Non-resident Indians are one of biggest sources of foreign income to India. NRIs are allowed to keep their NSCs and PPF accounts but they must not extend after maturity. Now, government has closed saving window for non-resident Indians. But new rules say that existing PPF accounts will be closed and when you becomes an NRI NSCs will be treated as encashed. Also, these investments will earn just 4% till maturity. This article explains how to avoid TDS.
New tax rules for NRIs
New rules have been added to financial list that NRIs face in India. These Income tax rules for Non-residents are different from those for resident. Income that NRI earn abroad is not taxable in India. However, tax reporting is highly planned and TDS rules are hard.
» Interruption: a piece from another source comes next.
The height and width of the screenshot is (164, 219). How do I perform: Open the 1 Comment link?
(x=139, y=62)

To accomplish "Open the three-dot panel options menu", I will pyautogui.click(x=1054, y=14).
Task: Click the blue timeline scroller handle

And NRIs do not enjoy some of tax benefits that common people are eligible for.
For example, NRIs are not eligible for some tax deductions as well as medical treatment of disabled depended (under sec 80DD), family member treatment for specified diseases (under sec 80DDB), self or dependent disability (under sec 80u) or income (under sec 80QQB). Also see Mutual Funds have many Tax Advantages
TDS can be pain for NRIs
Under India Income tax laws any payment made to non-resident is liable for TDS and such payment is chargeable to tax in India. Tax deduction at source is main pain point for NRIs. Resident investors who invest in stocks and mutual funds are not focus to TDS, but NRIs are.
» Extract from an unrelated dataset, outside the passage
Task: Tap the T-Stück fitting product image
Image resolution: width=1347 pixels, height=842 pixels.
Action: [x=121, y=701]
In case of short-term capital gains from stocks are issue to 15% TDS and 30% high rate those who from debt funds and debentures, gold and property. Even long-term gains from gold and property has 20% TDS. However, TDS on interest on bank deposits is 10% for resident people, but NRIs have 30% TDS.
TDS rates for NRIs
So, if Non-resident earns rent from India property then tenant has to deduct 30% TDS from payment. There are various procedures required to add to problems. NRIs need to submit Form 15 CA for payment of their rental income. Check Section 80 C tax saving tool to save tax
In some cases, you need to give certificate wherein chartered accountant certifies details of payment, TDS rate and TDS deduction as per Section 195 or if any DTAA (Double Tax avoidance agreement is applicable and other details of payments. TDS is painful for older individuals whose incomes do not fall in tax net. Unlike resident Indians, NRIs cannot submit 15G Form or H to get away TDS. Even a person earning less than Rs 2.5 Lakh a year will be focused to 20-30% TDS.
How to avoid NRI TDS problem
There is one way NRIs can avoid high TDS by second holder in joint investments. In all investments, first holder will always tax charge. So, if first holder is a resident of Indian, then you will not be charges to any TDS. Similarly, if NRI is second holder in property then TDS will not apply unless rent is above Rs 50,000 a month.
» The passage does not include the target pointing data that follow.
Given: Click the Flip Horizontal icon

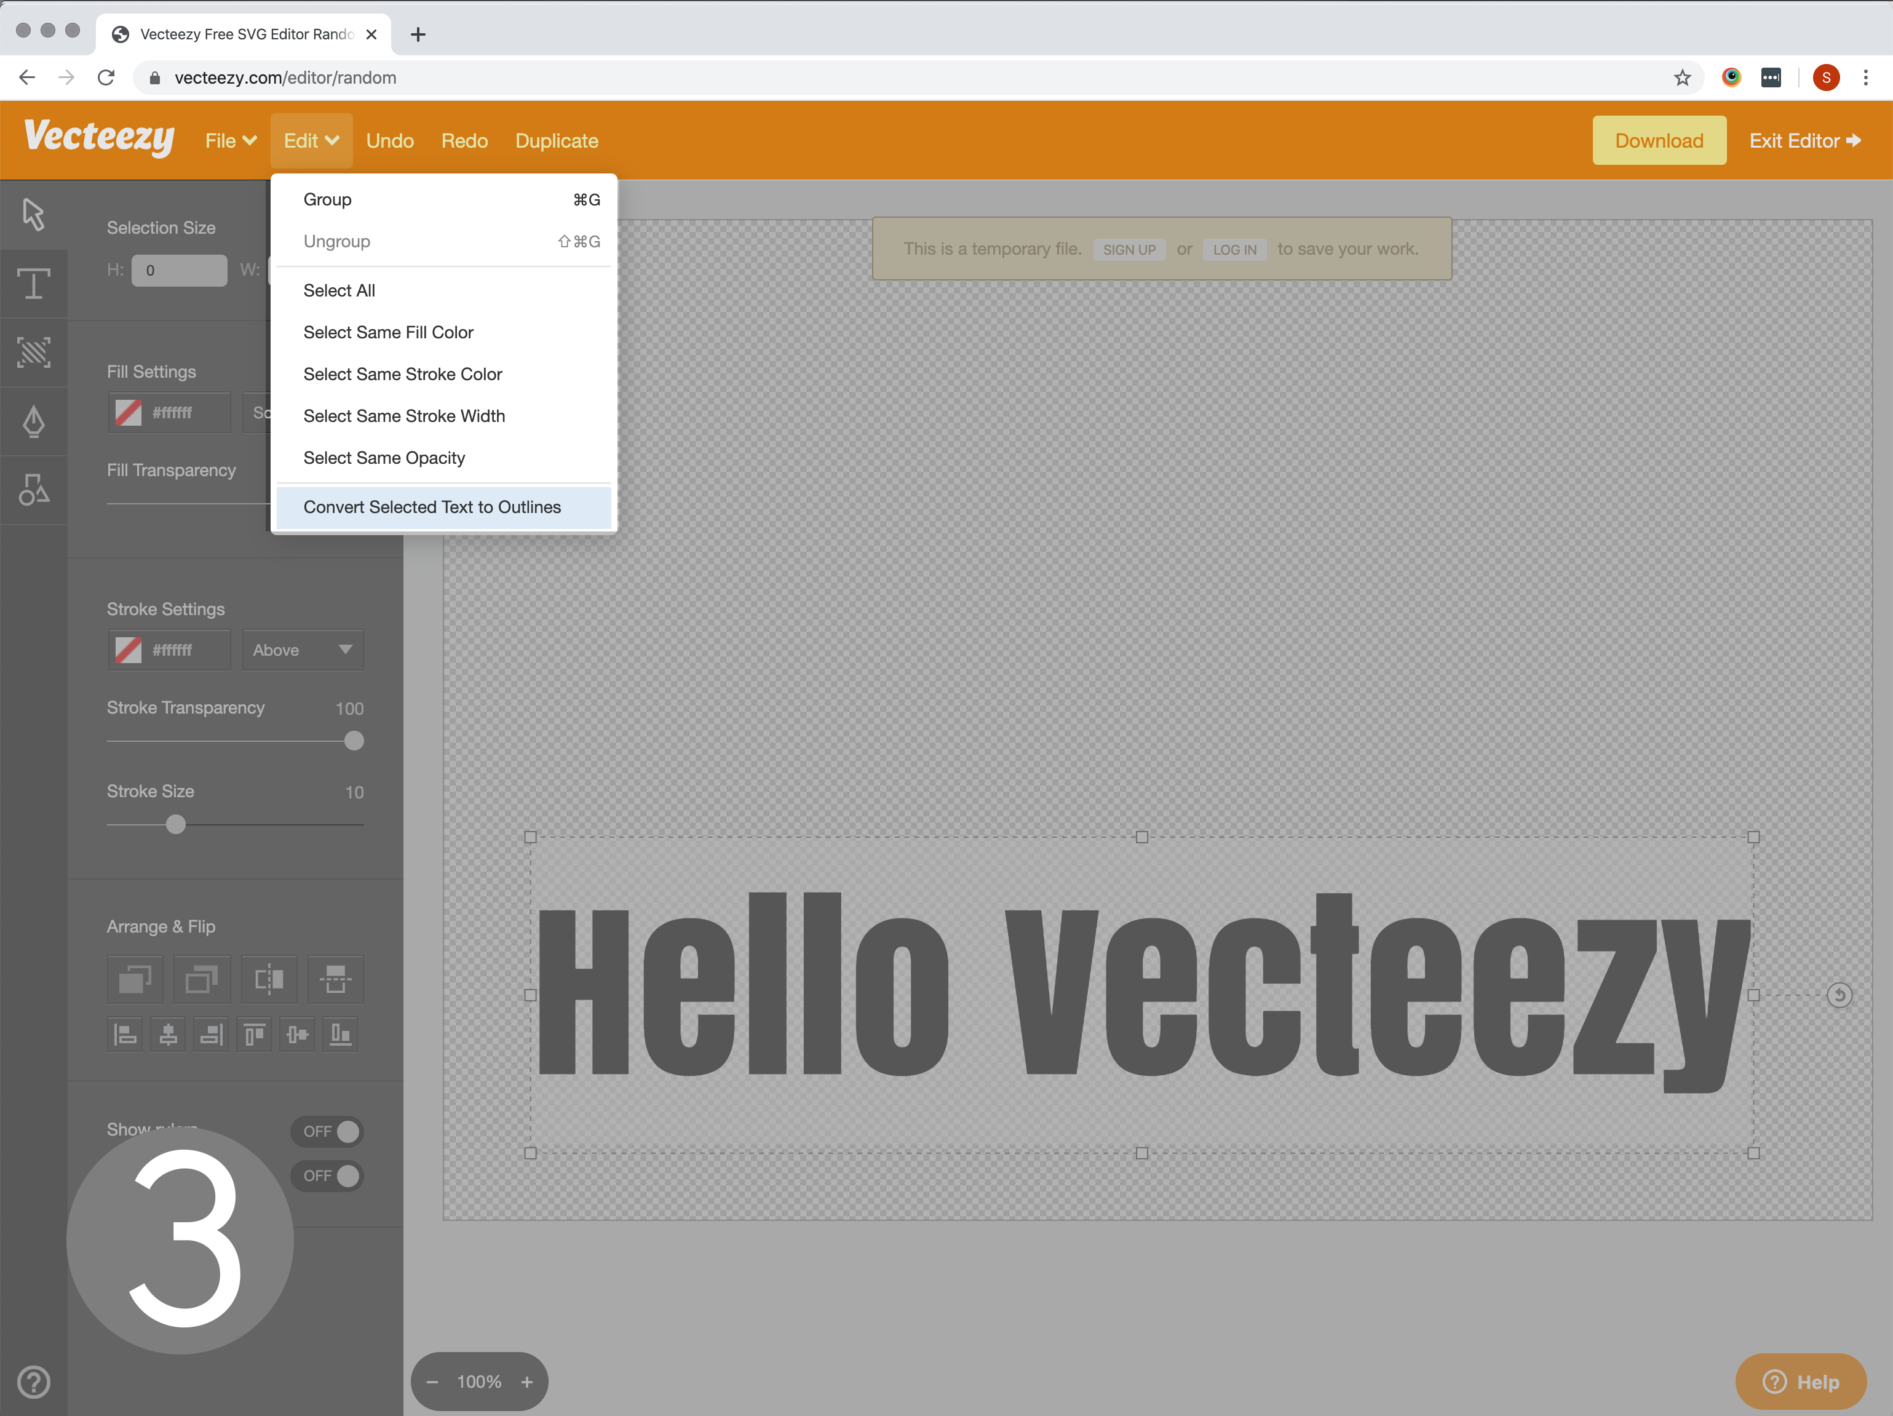Looking at the screenshot, I should point(269,979).
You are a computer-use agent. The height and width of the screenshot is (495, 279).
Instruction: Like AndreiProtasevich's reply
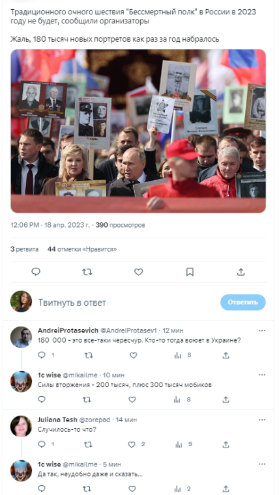coord(134,355)
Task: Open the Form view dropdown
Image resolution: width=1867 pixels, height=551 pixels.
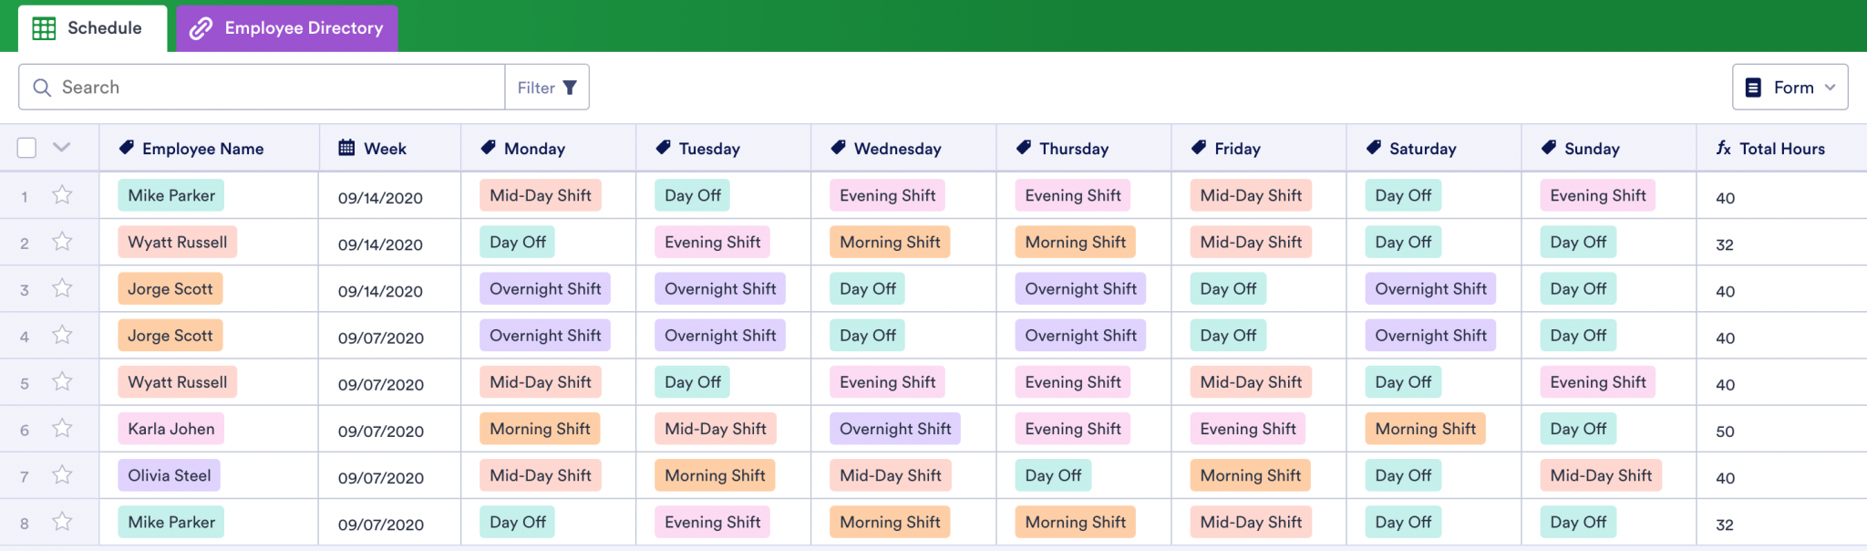Action: point(1790,88)
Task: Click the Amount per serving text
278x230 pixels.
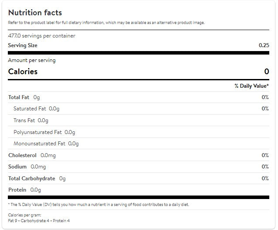Action: point(32,60)
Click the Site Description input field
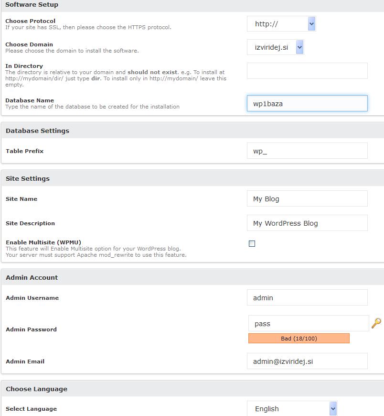The height and width of the screenshot is (416, 384). pyautogui.click(x=307, y=223)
Another method to get away tax is by investing in spouse or adult children, if they have resident status only. It is also good plan to give fixed deposits gifts to children or parents before going on an out of the country job because NRIs are not allowed to hold resident fixed deposits.
Methods to get away tax problem
If you already have fixed deposit jointly with resident family member then bank may allow deposit to be held till maturity or renew it further. If an NRI still want to hold deposit jointly, then you can open an NRO (non-resident ordinary) savings account with resident family member as second holder. You can also buy mutual funds with resident Indian as primary holder and NRI as joint holder.
But, equities cannot be invested jointly because NRIs who want to trade in Indian stock markets have to register with bank offering portfolio investment schemes. You need to keep in mind that joint holding only get away from TDS. Both investors and property owners have to bear tax liability on income.
How to claim tax benefits
Interest earned on NRE account is tax-free and you can exempt for two year after you returns to India. This is the best to retain deposits held in foreign currency in NRE account to earn tax-free interest for two more years. After two years, tax status will be change then these deposits can be moved to regular savings account.